HONG KONG: Hong Kong shares have closed 1.12 per cent lower following a tepid lead from Wall Street, while Shanghai has been hit by news Chinese A-shares would not yet be included in a global benchmark index of equities.
The benchmark Hang Seng Index eased 301.88 points on Wednesday to close at 26,687.64 on turnover of $HK144.13 billion ($A24.19 billion).
US shares ended virtually flat after a couple of upbeat reports reinforced the chances that the Federal Reserve will hike interest rates before the end of the year.
A JOLTS (Job Openings and Labour Turnover Survey) report that showed a surge in job vacancies came as a separate small business survey showed firms were hiring more people and paying them more money.
In US share trading on Tuesday, the Dow and S&P 500 ended flat and the Nasdaq fell 0.15 per cent.
News in Hong Kong that a woman was rushed to hospital on suspicion she had contracted the potentially deadly Middle East Respiratory Syndrome (MERS) virus also weighed on the local market, analysts said.
The woman had sought treatment for a runny nose and fever after returning from a trip to South Korea, where an outbreak has killed nine people and infected 108.

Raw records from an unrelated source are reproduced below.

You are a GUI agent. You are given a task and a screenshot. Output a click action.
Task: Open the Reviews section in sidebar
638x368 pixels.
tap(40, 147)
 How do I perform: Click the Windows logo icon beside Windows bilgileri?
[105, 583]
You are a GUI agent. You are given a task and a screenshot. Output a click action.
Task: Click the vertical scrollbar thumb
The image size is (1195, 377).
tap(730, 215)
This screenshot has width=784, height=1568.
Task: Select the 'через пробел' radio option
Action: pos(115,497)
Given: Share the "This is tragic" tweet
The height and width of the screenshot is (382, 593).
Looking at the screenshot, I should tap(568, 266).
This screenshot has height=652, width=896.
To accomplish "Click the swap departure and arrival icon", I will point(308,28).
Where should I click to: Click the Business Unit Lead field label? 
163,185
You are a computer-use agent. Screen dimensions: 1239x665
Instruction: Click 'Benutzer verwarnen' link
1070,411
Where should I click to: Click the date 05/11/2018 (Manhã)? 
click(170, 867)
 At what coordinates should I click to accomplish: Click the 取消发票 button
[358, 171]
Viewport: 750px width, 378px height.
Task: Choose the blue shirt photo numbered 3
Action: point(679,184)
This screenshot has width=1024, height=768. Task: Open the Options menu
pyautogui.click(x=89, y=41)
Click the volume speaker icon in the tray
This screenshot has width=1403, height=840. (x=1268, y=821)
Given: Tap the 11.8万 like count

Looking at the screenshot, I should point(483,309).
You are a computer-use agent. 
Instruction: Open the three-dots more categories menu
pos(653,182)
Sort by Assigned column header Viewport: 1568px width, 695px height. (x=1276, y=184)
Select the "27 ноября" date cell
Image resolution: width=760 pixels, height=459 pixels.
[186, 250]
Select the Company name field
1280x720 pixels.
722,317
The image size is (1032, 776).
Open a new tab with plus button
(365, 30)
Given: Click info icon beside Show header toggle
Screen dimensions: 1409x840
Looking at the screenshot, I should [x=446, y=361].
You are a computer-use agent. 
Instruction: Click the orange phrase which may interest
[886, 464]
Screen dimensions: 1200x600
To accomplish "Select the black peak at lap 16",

The virus is considered a deadlier but less infectious cousin of Severe Acute Respiratory Syndrome (SARS), which killed 299 people in Hong Kong in 2003.
“Reports about MERS were a catalyst to bring the market down,” said Mari Oshidari, a Hong Kong-based strategist at Okasan Securities Group Inc.
“The market has been unstable recently, so in this kind of environment, investors are taking any excuse to sell.”